Some distorted spherical surface in three dimensions. The problem is related to the calculation of effective masses in solid state physics.

Here is a picture of the data to show that it indeed falls off parabolically in all directions, even though the curvature in the z-direction is rather low: 3d parabolas

I'm interested in the coefficients, which correspond to effective masses. I've got an array of xyz coordinates, which is regular and centered on the maximum:

[[ 0.          0.          0.        ]
 [ 0.          0.          0.01282017]
 [ 0.          0.          0.02564034]
 ...
 [-0.05026321 -0.05026321 -0.03846052]
 [-0.05026321 -0.05026321 -0.02564034]
 [-0.05026321 -0.05026321 -0.01282017]]

And a corresponding 1D array of scalar values, one for each point. The number of data points around this maximum can range from 100 to 1000.

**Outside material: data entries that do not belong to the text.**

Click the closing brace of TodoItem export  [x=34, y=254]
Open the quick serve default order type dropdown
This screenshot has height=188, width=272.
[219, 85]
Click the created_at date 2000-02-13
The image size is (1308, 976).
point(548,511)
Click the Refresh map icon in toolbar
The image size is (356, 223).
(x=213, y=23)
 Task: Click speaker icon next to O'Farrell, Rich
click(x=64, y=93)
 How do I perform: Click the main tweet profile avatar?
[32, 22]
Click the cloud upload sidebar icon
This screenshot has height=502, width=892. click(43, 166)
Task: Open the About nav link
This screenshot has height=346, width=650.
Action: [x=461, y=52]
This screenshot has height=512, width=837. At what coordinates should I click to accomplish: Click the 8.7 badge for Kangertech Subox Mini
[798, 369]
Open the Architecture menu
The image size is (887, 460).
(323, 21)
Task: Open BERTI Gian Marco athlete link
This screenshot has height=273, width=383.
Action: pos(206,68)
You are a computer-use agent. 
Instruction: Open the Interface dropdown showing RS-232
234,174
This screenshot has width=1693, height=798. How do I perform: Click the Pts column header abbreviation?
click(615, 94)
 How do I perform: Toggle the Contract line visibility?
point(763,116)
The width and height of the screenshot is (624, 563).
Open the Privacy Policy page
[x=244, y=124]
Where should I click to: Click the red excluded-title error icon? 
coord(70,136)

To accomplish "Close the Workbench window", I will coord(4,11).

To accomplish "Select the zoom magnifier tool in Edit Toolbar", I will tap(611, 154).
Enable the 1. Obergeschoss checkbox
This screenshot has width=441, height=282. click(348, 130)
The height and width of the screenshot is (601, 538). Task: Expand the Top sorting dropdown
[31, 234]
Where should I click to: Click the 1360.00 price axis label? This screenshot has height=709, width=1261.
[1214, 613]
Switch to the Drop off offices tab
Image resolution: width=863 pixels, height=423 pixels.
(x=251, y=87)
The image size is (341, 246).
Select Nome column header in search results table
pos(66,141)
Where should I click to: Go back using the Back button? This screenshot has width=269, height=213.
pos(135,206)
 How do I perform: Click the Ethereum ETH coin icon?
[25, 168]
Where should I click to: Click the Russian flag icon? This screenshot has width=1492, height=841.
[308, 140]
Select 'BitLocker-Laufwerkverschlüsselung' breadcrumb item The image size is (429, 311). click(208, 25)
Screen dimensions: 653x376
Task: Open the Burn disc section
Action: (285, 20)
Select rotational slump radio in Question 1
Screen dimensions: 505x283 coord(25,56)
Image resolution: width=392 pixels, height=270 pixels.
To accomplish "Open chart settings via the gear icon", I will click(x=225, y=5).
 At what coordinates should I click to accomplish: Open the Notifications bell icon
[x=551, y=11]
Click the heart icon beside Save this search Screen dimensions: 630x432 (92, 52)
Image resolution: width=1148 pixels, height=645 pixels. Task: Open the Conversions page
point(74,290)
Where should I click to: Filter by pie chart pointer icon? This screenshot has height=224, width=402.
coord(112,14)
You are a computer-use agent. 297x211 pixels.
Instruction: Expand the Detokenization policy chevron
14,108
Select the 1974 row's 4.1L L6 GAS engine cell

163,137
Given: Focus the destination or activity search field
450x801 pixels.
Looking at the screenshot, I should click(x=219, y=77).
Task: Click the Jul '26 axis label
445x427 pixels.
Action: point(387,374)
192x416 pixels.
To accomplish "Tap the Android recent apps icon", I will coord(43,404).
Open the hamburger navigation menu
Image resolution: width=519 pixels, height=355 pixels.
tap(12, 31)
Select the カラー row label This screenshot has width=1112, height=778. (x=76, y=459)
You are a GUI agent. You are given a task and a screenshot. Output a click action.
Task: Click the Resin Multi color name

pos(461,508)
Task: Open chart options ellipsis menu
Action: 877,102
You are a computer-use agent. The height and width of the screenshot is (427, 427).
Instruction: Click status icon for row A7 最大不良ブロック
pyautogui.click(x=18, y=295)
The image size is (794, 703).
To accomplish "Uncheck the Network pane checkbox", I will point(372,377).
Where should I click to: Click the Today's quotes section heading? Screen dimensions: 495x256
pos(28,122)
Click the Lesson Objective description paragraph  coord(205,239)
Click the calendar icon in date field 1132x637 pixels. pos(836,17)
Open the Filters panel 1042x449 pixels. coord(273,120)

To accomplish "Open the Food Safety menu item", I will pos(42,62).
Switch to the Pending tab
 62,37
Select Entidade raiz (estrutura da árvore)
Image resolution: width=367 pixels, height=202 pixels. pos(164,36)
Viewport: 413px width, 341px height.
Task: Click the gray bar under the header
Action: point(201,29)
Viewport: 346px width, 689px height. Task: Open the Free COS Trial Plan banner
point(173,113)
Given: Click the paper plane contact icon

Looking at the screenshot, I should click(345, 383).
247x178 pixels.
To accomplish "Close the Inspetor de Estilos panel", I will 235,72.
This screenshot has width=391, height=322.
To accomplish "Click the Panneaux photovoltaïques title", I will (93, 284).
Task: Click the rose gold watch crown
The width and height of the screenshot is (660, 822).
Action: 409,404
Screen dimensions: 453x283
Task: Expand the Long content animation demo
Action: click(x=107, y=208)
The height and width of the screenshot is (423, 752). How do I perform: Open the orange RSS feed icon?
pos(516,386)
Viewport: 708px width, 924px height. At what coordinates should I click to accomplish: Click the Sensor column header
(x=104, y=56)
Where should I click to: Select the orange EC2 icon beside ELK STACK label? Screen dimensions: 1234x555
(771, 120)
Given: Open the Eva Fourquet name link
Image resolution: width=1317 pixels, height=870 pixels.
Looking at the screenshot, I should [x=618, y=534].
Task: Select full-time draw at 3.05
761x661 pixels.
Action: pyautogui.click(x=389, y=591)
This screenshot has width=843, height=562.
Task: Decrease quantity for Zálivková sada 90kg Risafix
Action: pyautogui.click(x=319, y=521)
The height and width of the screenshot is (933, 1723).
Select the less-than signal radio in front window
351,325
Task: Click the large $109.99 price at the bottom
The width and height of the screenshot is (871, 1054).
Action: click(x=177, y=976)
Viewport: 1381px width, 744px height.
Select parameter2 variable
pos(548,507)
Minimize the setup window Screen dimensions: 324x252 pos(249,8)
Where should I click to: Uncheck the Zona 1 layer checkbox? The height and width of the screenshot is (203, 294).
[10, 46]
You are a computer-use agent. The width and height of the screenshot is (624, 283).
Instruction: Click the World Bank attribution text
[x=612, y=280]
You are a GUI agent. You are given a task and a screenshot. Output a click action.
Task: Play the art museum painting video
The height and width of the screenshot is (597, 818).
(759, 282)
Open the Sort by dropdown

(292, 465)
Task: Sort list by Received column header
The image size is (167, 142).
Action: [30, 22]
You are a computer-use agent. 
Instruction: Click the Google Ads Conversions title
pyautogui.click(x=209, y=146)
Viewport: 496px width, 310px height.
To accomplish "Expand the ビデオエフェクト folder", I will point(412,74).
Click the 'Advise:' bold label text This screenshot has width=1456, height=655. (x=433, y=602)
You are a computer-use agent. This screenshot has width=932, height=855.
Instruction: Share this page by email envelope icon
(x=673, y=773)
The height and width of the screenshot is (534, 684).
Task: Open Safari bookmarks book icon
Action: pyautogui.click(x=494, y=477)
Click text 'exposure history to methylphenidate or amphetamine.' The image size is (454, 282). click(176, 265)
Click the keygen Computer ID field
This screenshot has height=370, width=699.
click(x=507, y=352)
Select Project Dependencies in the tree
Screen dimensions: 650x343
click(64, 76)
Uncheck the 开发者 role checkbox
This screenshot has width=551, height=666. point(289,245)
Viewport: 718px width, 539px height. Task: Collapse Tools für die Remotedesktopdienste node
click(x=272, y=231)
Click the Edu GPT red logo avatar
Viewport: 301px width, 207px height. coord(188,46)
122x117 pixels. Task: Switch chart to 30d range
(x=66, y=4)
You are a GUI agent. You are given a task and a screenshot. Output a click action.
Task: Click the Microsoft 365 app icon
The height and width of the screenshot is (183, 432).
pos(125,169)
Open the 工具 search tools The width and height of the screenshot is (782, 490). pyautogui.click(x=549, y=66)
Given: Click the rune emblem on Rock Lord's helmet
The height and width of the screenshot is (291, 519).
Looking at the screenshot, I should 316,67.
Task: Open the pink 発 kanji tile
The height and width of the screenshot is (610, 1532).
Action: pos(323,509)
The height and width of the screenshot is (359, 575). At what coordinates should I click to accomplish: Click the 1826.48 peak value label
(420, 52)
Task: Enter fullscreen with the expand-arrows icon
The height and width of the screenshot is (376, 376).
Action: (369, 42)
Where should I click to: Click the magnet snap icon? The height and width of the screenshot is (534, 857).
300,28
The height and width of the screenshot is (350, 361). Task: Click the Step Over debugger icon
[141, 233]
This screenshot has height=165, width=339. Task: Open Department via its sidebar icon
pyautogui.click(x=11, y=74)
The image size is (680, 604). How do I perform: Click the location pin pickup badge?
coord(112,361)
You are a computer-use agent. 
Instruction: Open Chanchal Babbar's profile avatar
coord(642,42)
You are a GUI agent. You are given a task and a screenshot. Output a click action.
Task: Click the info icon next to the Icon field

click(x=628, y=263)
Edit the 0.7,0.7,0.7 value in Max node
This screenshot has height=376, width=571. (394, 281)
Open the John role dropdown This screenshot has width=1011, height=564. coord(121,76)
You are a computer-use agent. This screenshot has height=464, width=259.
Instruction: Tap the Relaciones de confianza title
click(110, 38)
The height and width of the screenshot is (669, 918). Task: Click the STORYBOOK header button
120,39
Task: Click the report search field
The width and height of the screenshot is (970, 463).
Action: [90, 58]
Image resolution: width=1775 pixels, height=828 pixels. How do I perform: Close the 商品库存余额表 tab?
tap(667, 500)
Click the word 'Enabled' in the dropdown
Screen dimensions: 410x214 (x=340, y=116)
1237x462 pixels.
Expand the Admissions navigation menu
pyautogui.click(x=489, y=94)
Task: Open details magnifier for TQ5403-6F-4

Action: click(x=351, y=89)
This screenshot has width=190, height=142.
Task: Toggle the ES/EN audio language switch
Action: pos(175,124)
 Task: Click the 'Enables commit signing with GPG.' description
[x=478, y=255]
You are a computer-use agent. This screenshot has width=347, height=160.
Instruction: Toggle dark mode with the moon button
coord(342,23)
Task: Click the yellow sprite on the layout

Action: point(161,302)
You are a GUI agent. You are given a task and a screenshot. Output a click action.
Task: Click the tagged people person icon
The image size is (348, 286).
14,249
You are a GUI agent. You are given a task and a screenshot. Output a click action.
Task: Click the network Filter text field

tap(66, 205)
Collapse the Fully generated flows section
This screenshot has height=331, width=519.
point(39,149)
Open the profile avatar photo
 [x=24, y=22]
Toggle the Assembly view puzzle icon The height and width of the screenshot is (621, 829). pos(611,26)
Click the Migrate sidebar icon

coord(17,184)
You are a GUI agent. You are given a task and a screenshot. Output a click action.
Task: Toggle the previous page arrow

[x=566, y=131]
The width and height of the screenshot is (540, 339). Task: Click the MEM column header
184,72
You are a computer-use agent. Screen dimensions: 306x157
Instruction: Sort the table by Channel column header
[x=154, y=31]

This is the code I'm currently trying to use for fitting:

def func(data, mxx, mxy, mxz, myy, myz, mzz):
    x = data[:, 0]
    y = data[:, 1]
    z = data[:, 2]
    return (
        (1 / (2 * mxx)) * (x ** 2)
        + (1 / (1 * mxy)) * (x * y)
        + (1 / (1 * mxz)) * (x * z)
        + (1 / (2 * myy)) * (y ** 2)
        + (1 / (1 * myz)) * (y * z)
        + (1 / (2 * mzz)) * (z ** 2)
    ) + f(0, 0, 0)

energy = data[:, 3]
guess = (mxx, mxy, mxz, myy, myz, mzz)
params, pcov = scipy.optimize.curve_fit(
    func, data, energy, p0=guess, method="trf"
)

Where f(0,0,0) is the value of the function at (0, 0, 0), which I retrieve with the scipy.interpolate.griddata function.

For this problem, the masses should be negative and have values between -0.2 and -2, roughly speaking. I'm creating guess values through a finite difference differentiation.

However, I don't get any senseful results from scipy.interpolate.curve_fit - typically the coefficients end up with huge numbers (like 1e9). I'm completly lost at this point.

What am I doing wrong :( ?

roman
  • 123
  • 9
  • The docs of `curve_fit` say: `curve_fit( f, xdata, ydata, ...)` assume `ydata = f(xdata)`, so I'd say you have a problem passing your data properly. – mikuszefski Jan 27 '20 at 09:08
  • ..and why `trf`? – mikuszefski Jan 27 '20 at 09:11
  • I've been using method="trf" because I was experimenting with bounds, which didn't work out. The data array contained [x, y, z, energy] values, so the ydata corresponded to data[:, 3] – roman Jan 27 '20 at 15:05

1 Answers1

0

One of the problems is that you fit 1/m. While this is correct from a physics point of view, it is bad from the algorithm point of view. If the fitting algorithm needs to change sign for values of m near zero, the coefficients diverge. Consequently, it is better to fit mI = 1/m and make the according error progressions later. Here I use leastsqwhich requires some additional calculations for the covariance matrix (as it returns the reduced form). I do the fit with g() and the inverse masses, but you can immediately reproduce your problems when introducing f() and directly fitting the ms.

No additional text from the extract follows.